We "western" collectors have a tendency to be rather eurocentric. If we look at other parts of the world, we'd probably find Asians (at least the Chinese) were collecting and studying minerals long before Europeans started. (Just a guess; I don't have information about old chinese mineral collections.)

30th Nov 2016 15:45 UTCDavid Von Bargen Manager

The Chinese apparently didn't collect minerals as such, but did collect "scholar stones"

With luck, every semester of the art season has a sleeper, some quietly excellent show just off the beaten path. This spring's contender is the wonderful, eccentric "Worlds Within Worlds: The Richard Rosenblum Collection of Chinese Scholars' Rocks." It features 80 examples of the beautifully textured, unusually shaped rocks collected as art by Chinese scholars as early as the Sung Dynasty (960-1279). Prized for their intimations of mountain landscapes, tigers or withered trees, such rocks were often distinguished by dramatic outcroppings and overhangs or deep furrows and were displayed on carved wood bases that were themselves minor works of art.

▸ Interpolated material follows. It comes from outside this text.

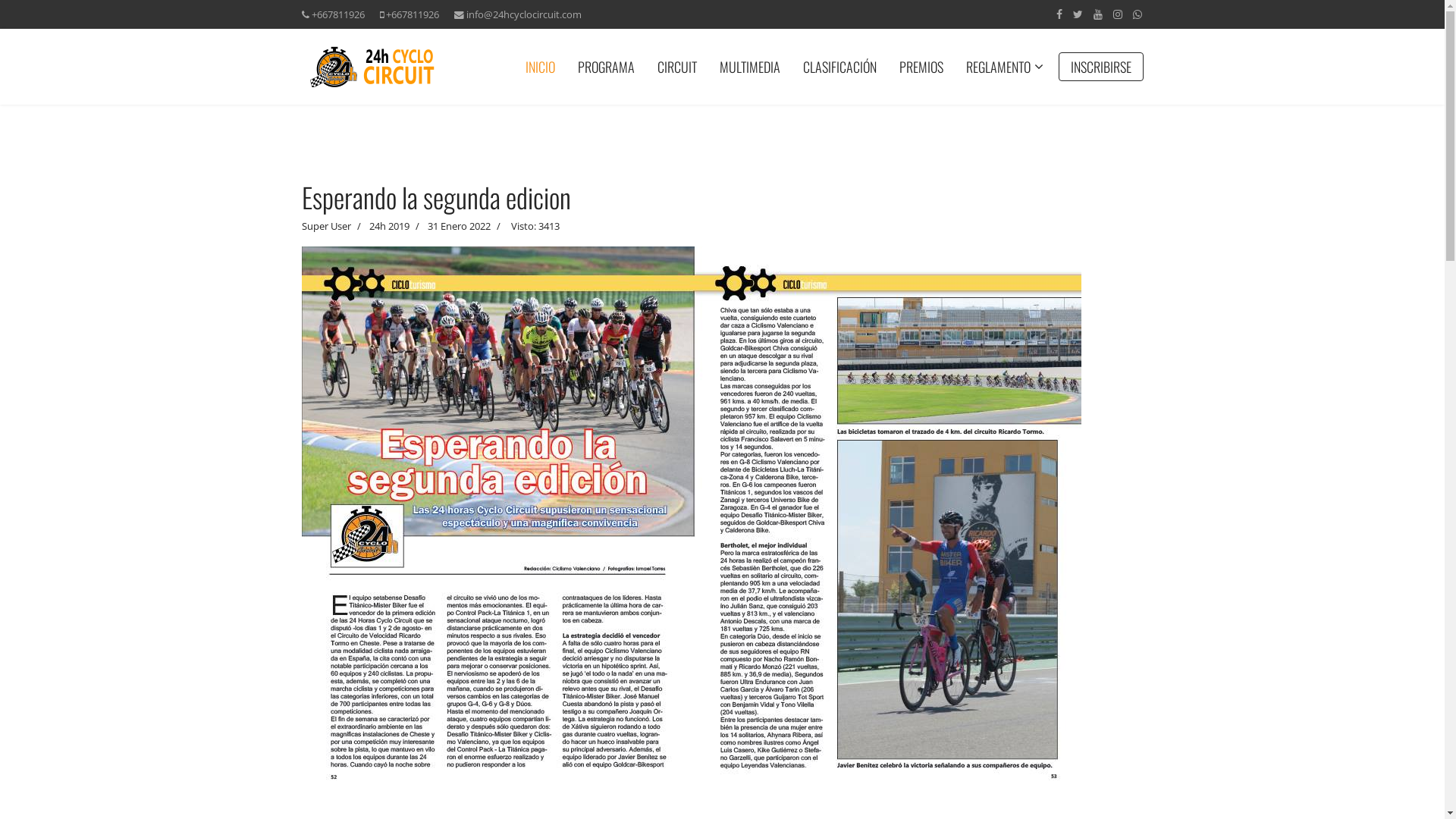 The width and height of the screenshot is (1456, 819). Describe the element at coordinates (604, 66) in the screenshot. I see `'PROGRAMA'` at that location.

http://www.nytimes.com/1996/05/31/arts/art-review-old-chinese-rocks-rorschach-blots-in-3-dimensions.html


http://shimagata.tripod.com/srhist.htm

30th Nov 2016 16:13 UTCReiner Mielke Expert

Interesting stuff! Thanks David!

30th Nov 2016 16:38 UTCTom Goodland

07264870016015770722255.jpg
Scholar's rocks can be worth a lot, more than almost all mineral specimens. This one fetched $1,120,000 in a Christies auction last year.